COMMUNIQUÉ DE PRESSE
Port-au-Prince, le 19 août 2004
PROCÈS POUR LE MEURTRE D’ANTOINE IZMERY
L’assassinat d’Antoine Izmery, en 1993, a pris une énorme dimension
politique et juridique, et est rapidement devenu un symbole des difficultés
de la lutte pour la démocratie et un développement équitable en Haïti.
Ne serait-ce que pour cette raison, le procès de deux hommes ayant déjà été
condamnés par contumace pour ce crime, Louis Jodel Chamblain et Jackson
Joanis, devait susciter beaucoup d’intérêt. Le caractère hautement politique
de cette affaire constituait un test pour l’impartialité du système
judiciaire, tel qu’il se présente aujourd’hui en Haïti, alors que d’autres
figures politiques importantes, dont l’ancien premier ministre Yvon Neptune,
sont détenues en attente d’un procès.
De sérieuses carences ont été observées dans la conduite du procès et dans
les procédures judiciaires appliquées. La hâte inexplicable que la poursuite
a mise à préparer le procès, l’incapacité de présenter des preuves
matérielles ou documentaires adéquates ou des témoins – voire même le manque
de préparation de la poursuite – ont nui à la capacité du jury de porter un
jugement éclairé sur un cas aussi complexe.

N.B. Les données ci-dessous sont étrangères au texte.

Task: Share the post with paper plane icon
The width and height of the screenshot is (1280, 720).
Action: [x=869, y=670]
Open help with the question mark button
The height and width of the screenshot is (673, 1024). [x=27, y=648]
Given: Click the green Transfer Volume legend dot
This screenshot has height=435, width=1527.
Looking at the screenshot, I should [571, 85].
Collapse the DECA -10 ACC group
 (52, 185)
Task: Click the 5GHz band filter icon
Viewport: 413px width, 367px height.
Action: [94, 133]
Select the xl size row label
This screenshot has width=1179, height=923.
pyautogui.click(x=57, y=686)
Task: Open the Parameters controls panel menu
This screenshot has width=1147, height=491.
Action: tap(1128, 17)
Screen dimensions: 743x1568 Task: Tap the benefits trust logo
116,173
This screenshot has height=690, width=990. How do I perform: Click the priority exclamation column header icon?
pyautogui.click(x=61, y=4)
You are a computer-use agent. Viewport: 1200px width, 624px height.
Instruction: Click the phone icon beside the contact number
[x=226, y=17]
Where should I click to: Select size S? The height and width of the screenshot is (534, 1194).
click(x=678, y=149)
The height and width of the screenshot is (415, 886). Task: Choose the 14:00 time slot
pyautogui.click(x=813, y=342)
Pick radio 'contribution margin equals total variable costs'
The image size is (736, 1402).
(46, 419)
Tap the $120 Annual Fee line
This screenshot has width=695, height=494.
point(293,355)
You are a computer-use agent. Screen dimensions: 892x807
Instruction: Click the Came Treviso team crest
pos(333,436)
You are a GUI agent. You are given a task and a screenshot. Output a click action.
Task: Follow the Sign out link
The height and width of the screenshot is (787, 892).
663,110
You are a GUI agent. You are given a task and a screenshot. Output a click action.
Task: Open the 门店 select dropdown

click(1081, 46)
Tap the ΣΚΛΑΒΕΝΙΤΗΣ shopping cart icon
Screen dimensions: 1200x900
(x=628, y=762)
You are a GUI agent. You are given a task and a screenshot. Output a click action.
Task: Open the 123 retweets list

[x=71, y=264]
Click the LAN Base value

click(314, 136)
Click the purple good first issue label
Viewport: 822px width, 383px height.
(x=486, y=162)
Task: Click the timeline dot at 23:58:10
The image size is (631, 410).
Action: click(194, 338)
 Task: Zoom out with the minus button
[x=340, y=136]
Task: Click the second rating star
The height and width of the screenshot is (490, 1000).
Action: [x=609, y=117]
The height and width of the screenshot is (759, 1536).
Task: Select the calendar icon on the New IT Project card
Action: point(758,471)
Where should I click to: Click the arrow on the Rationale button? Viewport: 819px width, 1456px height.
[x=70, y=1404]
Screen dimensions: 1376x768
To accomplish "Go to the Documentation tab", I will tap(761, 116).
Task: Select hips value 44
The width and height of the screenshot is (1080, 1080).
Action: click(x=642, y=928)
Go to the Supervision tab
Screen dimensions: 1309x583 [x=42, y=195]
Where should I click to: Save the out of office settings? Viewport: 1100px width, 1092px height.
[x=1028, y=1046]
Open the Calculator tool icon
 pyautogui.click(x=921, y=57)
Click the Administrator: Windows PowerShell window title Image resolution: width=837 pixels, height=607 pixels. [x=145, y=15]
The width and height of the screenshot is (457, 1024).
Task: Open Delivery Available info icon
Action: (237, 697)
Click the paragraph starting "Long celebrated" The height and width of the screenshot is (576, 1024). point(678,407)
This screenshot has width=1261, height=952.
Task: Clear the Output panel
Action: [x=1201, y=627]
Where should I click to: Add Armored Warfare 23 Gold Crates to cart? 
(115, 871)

Plutôt qu’une démonstration du fait qu’on a tourné la page, comme le
souhaite le gouvernement intérimaire, ce procès remet en cause la
crédibilité du processus judiciaire et soulève des inquiétudes quant à
l’intégrité de la vie politique haïtienne. Pour modifier cette perception,
il faudra des efforts crédibles pour combattre l’impunité, le développement
d’une bonne administration de la justice, surtout dans les affaires très
délicates, et l’assurance d’un traitement équitable pour tous, choses qui de
toute évidence manquaient dans le cas présent.
L’OEA s’est engagée à travailler au développement démocratique d’Haïti et
continuera à soutenir les efforts des Haïtiens pour s’assurer que le système
judiciaire remplisse ses devoirs. Si les autorités haïtiennes n’y arrivent
pas, cela compromettra le développement d’un processus véritablement
démocratique et la consolidation d’un état de droit en Haïti.